### Objective
Can you render the lines of the records as a JSON list of strings, one string per line with blank lines omitted, starting at the line that contains "Task: Check 'Автоматическое" and stopping after the line that contains "click(x=13, y=207)"?

### Data rows

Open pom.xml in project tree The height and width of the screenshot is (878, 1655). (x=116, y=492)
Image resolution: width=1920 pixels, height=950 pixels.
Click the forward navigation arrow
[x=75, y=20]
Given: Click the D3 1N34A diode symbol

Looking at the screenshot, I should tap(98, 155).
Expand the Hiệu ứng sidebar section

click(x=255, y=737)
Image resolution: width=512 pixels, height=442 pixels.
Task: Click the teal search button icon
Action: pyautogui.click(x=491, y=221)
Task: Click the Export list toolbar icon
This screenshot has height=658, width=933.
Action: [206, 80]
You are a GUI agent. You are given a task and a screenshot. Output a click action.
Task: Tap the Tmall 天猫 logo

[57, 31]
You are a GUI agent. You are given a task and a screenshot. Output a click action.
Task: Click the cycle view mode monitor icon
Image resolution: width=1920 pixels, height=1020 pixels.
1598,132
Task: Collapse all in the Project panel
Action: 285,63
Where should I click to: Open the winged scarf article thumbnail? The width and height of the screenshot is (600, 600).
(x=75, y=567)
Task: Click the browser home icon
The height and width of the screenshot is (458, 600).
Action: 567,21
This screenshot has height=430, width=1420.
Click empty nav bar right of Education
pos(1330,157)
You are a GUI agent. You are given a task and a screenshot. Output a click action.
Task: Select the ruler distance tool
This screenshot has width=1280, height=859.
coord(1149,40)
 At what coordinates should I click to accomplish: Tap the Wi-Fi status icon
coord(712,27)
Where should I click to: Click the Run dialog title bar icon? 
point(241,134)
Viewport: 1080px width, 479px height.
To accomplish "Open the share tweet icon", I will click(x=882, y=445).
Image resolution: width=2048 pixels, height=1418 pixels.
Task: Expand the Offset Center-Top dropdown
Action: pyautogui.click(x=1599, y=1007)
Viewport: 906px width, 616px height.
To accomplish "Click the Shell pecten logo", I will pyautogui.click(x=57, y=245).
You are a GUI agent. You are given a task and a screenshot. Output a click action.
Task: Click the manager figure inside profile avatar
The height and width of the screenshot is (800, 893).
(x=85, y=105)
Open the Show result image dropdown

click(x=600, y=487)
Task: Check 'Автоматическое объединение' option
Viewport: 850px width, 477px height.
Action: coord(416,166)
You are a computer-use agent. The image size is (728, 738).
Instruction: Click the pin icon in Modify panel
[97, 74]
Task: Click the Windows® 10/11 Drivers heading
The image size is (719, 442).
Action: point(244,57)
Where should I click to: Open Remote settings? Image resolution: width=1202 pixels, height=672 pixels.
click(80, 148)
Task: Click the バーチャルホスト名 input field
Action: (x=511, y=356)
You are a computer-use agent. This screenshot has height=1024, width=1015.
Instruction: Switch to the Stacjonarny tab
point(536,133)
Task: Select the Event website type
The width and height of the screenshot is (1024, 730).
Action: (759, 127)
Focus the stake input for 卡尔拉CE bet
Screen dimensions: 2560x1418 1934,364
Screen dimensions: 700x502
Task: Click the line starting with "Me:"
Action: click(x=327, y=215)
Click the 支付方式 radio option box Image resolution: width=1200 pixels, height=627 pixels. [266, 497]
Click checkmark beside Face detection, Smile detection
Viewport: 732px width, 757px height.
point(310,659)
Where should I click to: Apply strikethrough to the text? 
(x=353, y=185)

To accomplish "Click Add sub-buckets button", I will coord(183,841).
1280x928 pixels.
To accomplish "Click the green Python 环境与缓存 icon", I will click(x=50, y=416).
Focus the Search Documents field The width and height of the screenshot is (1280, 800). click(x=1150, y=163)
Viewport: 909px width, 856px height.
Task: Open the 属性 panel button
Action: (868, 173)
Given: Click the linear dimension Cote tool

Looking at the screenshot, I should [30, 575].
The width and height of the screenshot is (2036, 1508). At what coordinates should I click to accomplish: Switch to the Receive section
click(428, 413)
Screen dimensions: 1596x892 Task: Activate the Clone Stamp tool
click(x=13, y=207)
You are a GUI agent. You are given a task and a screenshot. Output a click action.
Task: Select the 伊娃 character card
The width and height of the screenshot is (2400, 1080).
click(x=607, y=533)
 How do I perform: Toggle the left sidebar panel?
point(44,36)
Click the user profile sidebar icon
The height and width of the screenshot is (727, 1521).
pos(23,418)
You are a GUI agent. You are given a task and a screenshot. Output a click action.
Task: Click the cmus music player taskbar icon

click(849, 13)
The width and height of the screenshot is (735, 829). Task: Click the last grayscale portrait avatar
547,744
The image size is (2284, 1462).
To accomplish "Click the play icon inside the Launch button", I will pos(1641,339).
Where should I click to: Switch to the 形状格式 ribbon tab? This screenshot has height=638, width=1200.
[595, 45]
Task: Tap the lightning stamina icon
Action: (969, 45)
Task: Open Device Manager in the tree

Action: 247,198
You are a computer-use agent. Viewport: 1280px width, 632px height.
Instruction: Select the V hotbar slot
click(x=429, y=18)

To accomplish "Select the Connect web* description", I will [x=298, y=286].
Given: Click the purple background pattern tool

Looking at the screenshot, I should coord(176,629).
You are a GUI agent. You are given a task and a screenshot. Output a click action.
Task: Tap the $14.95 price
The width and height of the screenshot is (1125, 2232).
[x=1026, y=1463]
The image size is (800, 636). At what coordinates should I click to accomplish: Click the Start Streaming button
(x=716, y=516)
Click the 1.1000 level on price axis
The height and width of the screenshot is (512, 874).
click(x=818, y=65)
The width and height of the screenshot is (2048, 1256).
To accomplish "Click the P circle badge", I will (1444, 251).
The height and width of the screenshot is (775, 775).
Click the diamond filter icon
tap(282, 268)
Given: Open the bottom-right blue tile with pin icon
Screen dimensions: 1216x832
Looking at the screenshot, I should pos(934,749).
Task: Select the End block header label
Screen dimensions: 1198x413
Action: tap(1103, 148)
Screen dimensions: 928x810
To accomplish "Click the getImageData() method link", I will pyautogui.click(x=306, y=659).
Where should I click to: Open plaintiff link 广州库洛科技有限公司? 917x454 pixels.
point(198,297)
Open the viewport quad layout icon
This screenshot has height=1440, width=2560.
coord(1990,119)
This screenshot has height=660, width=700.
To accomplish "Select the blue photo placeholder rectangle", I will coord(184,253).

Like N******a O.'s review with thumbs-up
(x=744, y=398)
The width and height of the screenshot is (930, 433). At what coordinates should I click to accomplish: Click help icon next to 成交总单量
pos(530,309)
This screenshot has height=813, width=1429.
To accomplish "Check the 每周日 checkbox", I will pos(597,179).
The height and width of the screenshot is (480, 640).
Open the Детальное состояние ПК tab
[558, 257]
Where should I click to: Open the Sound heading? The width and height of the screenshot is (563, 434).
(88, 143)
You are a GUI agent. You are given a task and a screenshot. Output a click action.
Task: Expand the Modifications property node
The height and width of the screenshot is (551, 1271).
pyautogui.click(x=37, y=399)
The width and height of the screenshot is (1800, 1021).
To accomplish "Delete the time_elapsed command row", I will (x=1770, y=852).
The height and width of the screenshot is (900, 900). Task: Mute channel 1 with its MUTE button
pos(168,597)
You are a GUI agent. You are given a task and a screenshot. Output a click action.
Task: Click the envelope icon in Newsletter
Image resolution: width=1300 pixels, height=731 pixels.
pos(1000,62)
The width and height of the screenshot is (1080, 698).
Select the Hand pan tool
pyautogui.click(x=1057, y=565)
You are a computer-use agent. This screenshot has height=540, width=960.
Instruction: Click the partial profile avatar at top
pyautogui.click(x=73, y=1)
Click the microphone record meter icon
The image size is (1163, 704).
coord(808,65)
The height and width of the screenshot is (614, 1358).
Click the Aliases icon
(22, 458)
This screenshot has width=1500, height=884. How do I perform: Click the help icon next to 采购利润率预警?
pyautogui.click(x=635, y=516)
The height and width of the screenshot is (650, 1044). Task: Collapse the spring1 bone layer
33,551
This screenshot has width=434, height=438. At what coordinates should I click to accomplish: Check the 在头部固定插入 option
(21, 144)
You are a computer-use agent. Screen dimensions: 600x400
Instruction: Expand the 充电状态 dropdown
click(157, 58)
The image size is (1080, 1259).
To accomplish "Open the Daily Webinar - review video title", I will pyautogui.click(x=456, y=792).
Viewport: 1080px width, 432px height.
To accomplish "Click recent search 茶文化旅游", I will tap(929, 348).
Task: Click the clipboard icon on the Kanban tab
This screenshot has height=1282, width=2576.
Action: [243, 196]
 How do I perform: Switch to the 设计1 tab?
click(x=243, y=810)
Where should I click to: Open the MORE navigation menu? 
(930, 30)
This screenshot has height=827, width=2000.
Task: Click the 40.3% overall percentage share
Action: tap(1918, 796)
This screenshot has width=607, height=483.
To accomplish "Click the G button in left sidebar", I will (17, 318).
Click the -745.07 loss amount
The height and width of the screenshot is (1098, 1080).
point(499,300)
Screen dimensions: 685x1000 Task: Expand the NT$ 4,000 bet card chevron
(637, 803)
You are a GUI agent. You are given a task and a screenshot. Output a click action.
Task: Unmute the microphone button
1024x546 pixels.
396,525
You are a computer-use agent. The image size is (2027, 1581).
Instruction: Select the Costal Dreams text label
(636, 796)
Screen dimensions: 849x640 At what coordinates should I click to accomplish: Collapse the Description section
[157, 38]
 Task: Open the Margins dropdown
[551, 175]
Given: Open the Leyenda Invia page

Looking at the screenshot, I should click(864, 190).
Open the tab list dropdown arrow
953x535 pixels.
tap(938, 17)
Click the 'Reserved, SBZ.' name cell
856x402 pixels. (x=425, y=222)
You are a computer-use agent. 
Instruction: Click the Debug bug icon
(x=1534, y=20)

### Output of the exercise
[
  "Task: Check 'Автоматическое объединение' option",
  "Viewport: 850px width, 477px height.",
  "Action: coord(416,166)",
  "You are a computer-use agent. The image size is (728, 738).",
  "Instruction: Click the pin icon in Modify panel",
  "[97, 74]",
  "Task: Click the Windows® 10/11 Drivers heading",
  "The image size is (719, 442).",
  "Action: point(244,57)",
  "Where should I click to: Open Remote settings? Image resolution: width=1202 pixels, height=672 pixels.",
  "click(80, 148)",
  "Task: Click the バーチャルホスト名 input field",
  "Action: (x=511, y=356)",
  "You are a computer-use agent. This screenshot has height=1024, width=1015.",
  "Instruction: Switch to the Stacjonarny tab",
  "point(536,133)",
  "Task: Select the Event website type",
  "The width and height of the screenshot is (1024, 730).",
  "Action: (759, 127)",
  "Focus the stake input for 卡尔拉CE bet",
  "Screen dimensions: 2560x1418 1934,364",
  "Screen dimensions: 700x502",
  "Task: Click the line starting with \"Me:\"",
  "Action: click(x=327, y=215)",
  "Click the 支付方式 radio option box Image resolution: width=1200 pixels, height=627 pixels. [266, 497]",
  "Click checkmark beside Face detection, Smile detection",
  "Viewport: 732px width, 757px height.",
  "point(310,659)",
  "Where should I click to: Apply strikethrough to the text? ",
  "(x=353, y=185)",
  "To accomplish \"Click Add sub-buckets button\", I will coord(183,841).",
  "1280x928 pixels.",
  "To accomplish \"Click the green Python 环境与缓存 icon\", I will click(x=50, y=416).",
  "Focus the Search Documents field The width and height of the screenshot is (1280, 800). click(x=1150, y=163)",
  "Viewport: 909px width, 856px height.",
  "Task: Open the 属性 panel button",
  "Action: (868, 173)",
  "Given: Click the linear dimension Cote tool",
  "Looking at the screenshot, I should [30, 575].",
  "The width and height of the screenshot is (2036, 1508). At what coordinates should I click to accomplish: Switch to the Receive section",
  "click(428, 413)",
  "Screen dimensions: 1596x892 Task: Activate the Clone Stamp tool",
  "click(x=13, y=207)"
]